ピルケースもお薬カレンダーも、薬局やドラッグストア、100円ショップなどで扱っていますので、実際に手にされ、ご本人や介護するご家族が一番使いやすそうなもの、そして目に付きやすく、生活環境に違和感なく取り入れられるものを選ぶと良いと思います」
最適な方法が見つからなければ、薬剤師に相談してほしいということでした。
服薬が生活習慣のひとつになるよう、試行錯誤することも必要なんですね。
● 手作りアイテムも活用する
処方されている薬が、飲み薬だけではない方もいらっしゃいます。
吸入器や塗り薬などを使用している場合、使い忘れをどのように防げば良いのでしょうか。

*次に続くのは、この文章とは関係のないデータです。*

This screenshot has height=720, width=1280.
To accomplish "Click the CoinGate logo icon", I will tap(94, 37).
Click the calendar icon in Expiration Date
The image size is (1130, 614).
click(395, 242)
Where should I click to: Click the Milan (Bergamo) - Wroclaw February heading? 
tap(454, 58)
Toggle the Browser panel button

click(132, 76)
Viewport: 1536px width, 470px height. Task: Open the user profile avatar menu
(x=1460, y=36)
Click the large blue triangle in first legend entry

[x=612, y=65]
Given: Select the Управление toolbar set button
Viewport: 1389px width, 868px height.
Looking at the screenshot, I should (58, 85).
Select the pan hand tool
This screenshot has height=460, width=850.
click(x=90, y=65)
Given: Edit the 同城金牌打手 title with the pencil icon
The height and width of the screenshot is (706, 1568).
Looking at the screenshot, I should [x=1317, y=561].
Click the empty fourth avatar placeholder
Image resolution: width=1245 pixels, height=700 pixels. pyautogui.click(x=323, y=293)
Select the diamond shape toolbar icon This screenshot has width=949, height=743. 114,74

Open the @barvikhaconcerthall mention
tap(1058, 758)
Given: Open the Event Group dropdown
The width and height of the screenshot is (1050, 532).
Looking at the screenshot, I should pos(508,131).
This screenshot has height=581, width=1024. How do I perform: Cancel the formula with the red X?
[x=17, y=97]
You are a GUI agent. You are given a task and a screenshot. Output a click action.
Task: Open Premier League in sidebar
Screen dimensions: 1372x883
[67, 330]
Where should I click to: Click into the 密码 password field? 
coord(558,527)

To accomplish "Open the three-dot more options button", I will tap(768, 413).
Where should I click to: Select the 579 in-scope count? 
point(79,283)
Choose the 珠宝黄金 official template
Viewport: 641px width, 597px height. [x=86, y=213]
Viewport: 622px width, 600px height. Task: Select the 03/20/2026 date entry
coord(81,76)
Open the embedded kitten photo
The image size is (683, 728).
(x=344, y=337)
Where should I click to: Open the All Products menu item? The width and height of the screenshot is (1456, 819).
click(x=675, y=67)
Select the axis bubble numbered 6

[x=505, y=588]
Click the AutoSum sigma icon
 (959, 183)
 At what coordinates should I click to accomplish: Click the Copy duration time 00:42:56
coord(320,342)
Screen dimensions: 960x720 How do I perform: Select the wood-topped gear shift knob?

「患者さんの枕元などに吸入器や塗り薬をそのまま置いていても、見落としてしまいがちです。
そんなときは、空き箱などを利用して、お薬の収納箱を作ってみては如何でしょうか。
手作りのものは存在感があるのか、かなり効果があります。
在宅介護の場合には、ヘルパーや訪問看護師など家族以外の方が対応することもあるので、箱に使い方や注意点などを書いておくと良いと思います」
と岡田薬剤師。
在宅介護にはヘルパーや訪問看護師などさまざまな人が関わりますので、薬の情報を共有するだけでも大変。
薬に関して、どんなときに、どうしてほしいかを明確にしておくと、迷うことなく対応できるので、ヘルパーや訪問看護師側にとってはありがたいものです。
ちょっとしたアイデアと心配りが、服薬管理がうまくいく鍵になるのかもしれません。
服薬管理は、在宅介護に関わるご家族や、訪問介護サービスの提供者が一丸となることが重要といえます。
● お薬手帳を活用して情報共有を
岡田薬剤師は、お薬手帳を服薬管理にも利用してほしいと言います。
「お薬手帳は、処方された薬の履歴を残すものですが、患者さんご自身に役立てていただくためのものでもあります。
たとえば、日々の服薬状況を記録したり、体温や体調面で気になることを書き込んでみて下さい。
さまざまな種類の薬を服用している患者さんの日々の様子や体調変化を把握することは、医療者にとってとても重要です。医療者は日常や体調変化によって、現在行っている治療に薬が体に合っているか、飲み合わせに問題がないかなどを判断することができますので、治療効果にも大きく影響してくると思います。」
お薬手帳に書き込みをしても良いということをご存じない方もいるかもしれませんね。
単なる薬の記録帳ではなく、健康手帳として活用するのがおすすめなのだそうです。
お薬手帳にまとめて書き込めば、一貫した情報に基づいて、長期的かつ多面的に要介護者の方を見ることができ、適切な治療につながっていくはずです。
次回は、薬が飲みにくい場合の対応策や、ジェネリック医薬品のことなど、服薬に関する身近な疑問についてまとめます。